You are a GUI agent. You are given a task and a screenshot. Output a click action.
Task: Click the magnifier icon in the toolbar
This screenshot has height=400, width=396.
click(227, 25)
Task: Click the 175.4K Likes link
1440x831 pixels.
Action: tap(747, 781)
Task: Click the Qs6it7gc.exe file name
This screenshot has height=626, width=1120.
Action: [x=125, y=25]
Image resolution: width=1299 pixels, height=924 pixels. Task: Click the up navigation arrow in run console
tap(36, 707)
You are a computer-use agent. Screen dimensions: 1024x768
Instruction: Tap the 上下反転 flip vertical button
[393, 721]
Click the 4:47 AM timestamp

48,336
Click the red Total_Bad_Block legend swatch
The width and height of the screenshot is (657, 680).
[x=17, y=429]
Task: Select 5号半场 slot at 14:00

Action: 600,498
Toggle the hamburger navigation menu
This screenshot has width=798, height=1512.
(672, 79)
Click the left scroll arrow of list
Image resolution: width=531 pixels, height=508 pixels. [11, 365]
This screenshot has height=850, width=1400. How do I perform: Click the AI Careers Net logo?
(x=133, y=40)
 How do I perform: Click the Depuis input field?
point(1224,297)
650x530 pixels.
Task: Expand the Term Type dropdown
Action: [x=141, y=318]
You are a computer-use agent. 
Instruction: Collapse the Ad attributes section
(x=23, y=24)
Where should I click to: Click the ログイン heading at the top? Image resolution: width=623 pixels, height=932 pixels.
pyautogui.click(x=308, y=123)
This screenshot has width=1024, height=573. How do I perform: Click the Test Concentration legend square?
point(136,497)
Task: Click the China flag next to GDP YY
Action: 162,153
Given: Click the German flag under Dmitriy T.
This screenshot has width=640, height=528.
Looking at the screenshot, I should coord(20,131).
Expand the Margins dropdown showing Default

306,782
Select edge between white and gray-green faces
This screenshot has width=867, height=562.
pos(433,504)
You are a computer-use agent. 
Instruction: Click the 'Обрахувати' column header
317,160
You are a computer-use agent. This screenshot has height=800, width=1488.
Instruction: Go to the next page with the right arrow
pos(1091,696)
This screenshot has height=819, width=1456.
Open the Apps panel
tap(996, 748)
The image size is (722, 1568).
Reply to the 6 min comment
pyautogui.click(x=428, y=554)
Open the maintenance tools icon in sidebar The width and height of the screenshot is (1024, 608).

• • • •

What is needed – The lines needed are the ones from the first line of the entries through the line that contains "Select edge between", given again without any change.

Output for this task –
You are a GUI agent. You are given a task and a screenshot. Output a click action.
Task: Click the magnifier icon in the toolbar
This screenshot has height=400, width=396.
click(227, 25)
Task: Click the 175.4K Likes link
1440x831 pixels.
Action: tap(747, 781)
Task: Click the Qs6it7gc.exe file name
This screenshot has height=626, width=1120.
Action: [x=125, y=25]
Image resolution: width=1299 pixels, height=924 pixels. Task: Click the up navigation arrow in run console
tap(36, 707)
You are a computer-use agent. Screen dimensions: 1024x768
Instruction: Tap the 上下反転 flip vertical button
[393, 721]
Click the 4:47 AM timestamp

48,336
Click the red Total_Bad_Block legend swatch
The width and height of the screenshot is (657, 680).
[x=17, y=429]
Task: Select 5号半场 slot at 14:00

Action: 600,498
Toggle the hamburger navigation menu
This screenshot has width=798, height=1512.
(672, 79)
Click the left scroll arrow of list
Image resolution: width=531 pixels, height=508 pixels. [11, 365]
This screenshot has height=850, width=1400. How do I perform: Click the AI Careers Net logo?
(x=133, y=40)
 How do I perform: Click the Depuis input field?
point(1224,297)
650x530 pixels.
Task: Expand the Term Type dropdown
Action: [x=141, y=318]
You are a computer-use agent. 
Instruction: Collapse the Ad attributes section
(x=23, y=24)
Where should I click to: Click the ログイン heading at the top? Image resolution: width=623 pixels, height=932 pixels.
pyautogui.click(x=308, y=123)
This screenshot has width=1024, height=573. How do I perform: Click the Test Concentration legend square?
point(136,497)
Task: Click the China flag next to GDP YY
Action: 162,153
Given: Click the German flag under Dmitriy T.
This screenshot has width=640, height=528.
Looking at the screenshot, I should coord(20,131).
Expand the Margins dropdown showing Default

306,782
Select edge between white and gray-green faces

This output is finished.